Canada’s six largest banks designated “too big to fail”
Regulator calls six banks systemically important, will face stricter rules on capital Canada’s Big Six banks face stricter rules on capital
Madhavi Acharya-Tom Yew, Toronto Star | March 26, 2013
Canada’s six largest banks will be subject to more stringent requirements and supervision after being designated too big to fail by the federal regulator. …
The “systemically important” designation stems from the Basel committee on banking oversight, a global group that has been developing measures to prevent a repeat of the 2008 financial crisis. …
In November, the Financial Stability Board updated its list of 28 international financial institutions that were assessed too big to fail. None of the Canadian banks made the grade.
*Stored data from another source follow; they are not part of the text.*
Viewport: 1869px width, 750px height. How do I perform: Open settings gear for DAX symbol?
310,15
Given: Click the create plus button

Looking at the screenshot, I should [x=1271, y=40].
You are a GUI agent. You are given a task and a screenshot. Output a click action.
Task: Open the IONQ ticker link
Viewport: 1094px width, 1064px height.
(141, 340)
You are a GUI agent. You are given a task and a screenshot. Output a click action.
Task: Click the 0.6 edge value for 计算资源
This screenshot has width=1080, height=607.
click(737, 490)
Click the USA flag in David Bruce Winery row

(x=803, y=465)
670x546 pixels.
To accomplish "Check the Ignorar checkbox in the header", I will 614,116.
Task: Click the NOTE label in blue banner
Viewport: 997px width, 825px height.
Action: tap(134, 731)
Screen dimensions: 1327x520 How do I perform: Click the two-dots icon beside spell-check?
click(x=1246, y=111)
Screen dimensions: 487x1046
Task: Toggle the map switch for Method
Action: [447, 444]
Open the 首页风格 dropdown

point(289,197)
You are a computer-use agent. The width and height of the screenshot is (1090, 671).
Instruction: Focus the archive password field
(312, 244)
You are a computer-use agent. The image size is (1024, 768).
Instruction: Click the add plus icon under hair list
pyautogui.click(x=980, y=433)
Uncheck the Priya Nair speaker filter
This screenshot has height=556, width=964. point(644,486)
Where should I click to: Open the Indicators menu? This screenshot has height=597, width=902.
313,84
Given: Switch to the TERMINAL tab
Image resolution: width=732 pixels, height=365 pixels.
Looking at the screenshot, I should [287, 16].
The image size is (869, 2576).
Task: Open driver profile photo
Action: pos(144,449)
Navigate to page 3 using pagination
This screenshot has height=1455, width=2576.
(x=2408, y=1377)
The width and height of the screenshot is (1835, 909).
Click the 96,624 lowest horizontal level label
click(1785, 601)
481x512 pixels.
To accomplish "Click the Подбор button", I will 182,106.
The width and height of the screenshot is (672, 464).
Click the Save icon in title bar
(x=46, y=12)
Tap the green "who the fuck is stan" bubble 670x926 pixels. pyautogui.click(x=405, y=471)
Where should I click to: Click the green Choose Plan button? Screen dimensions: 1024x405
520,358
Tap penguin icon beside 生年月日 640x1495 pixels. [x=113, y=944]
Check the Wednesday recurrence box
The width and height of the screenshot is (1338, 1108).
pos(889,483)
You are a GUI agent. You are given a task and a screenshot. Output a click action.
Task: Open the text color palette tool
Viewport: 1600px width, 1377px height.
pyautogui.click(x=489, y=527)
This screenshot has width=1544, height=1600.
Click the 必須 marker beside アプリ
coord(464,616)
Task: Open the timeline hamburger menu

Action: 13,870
However, OSFI [Office of the Superintendent of Financial Institutions] said the banks are systemically important to the Canadian economy …
It looks to me like this focus on regulation is to sugar-coat putting banks in an even more privileged position so that tax-payers are on the hook when they collapse.
If banks don’t have enough cash to pay depositors when they’re in trouble, then they’re inherently fraudulent and illegitimate institutions. That’s the whole point about fractional reserve banking.
The “regulation” is that they need to have – by 2016(!) – a common equity ratio of 8% instead of 7%.
Is that how regular people live either way? We can’t just make up money out of thin air and lend it out.
More and more, governments, private banks and monopolist corporations are becoming the same thing. Mega-corporations love privileges and love “regulations” that give them a special advantage and leave others, including tax-payers, disadvantaged.
All of this is hostile to free enterprise competition. Bailouts and “too big to fail” is business-as-usual corporatist corruption. Instead of society being guided by principles like free enterprise, property rights and justice, we have arbitrary power, fraud, theft and propaganda.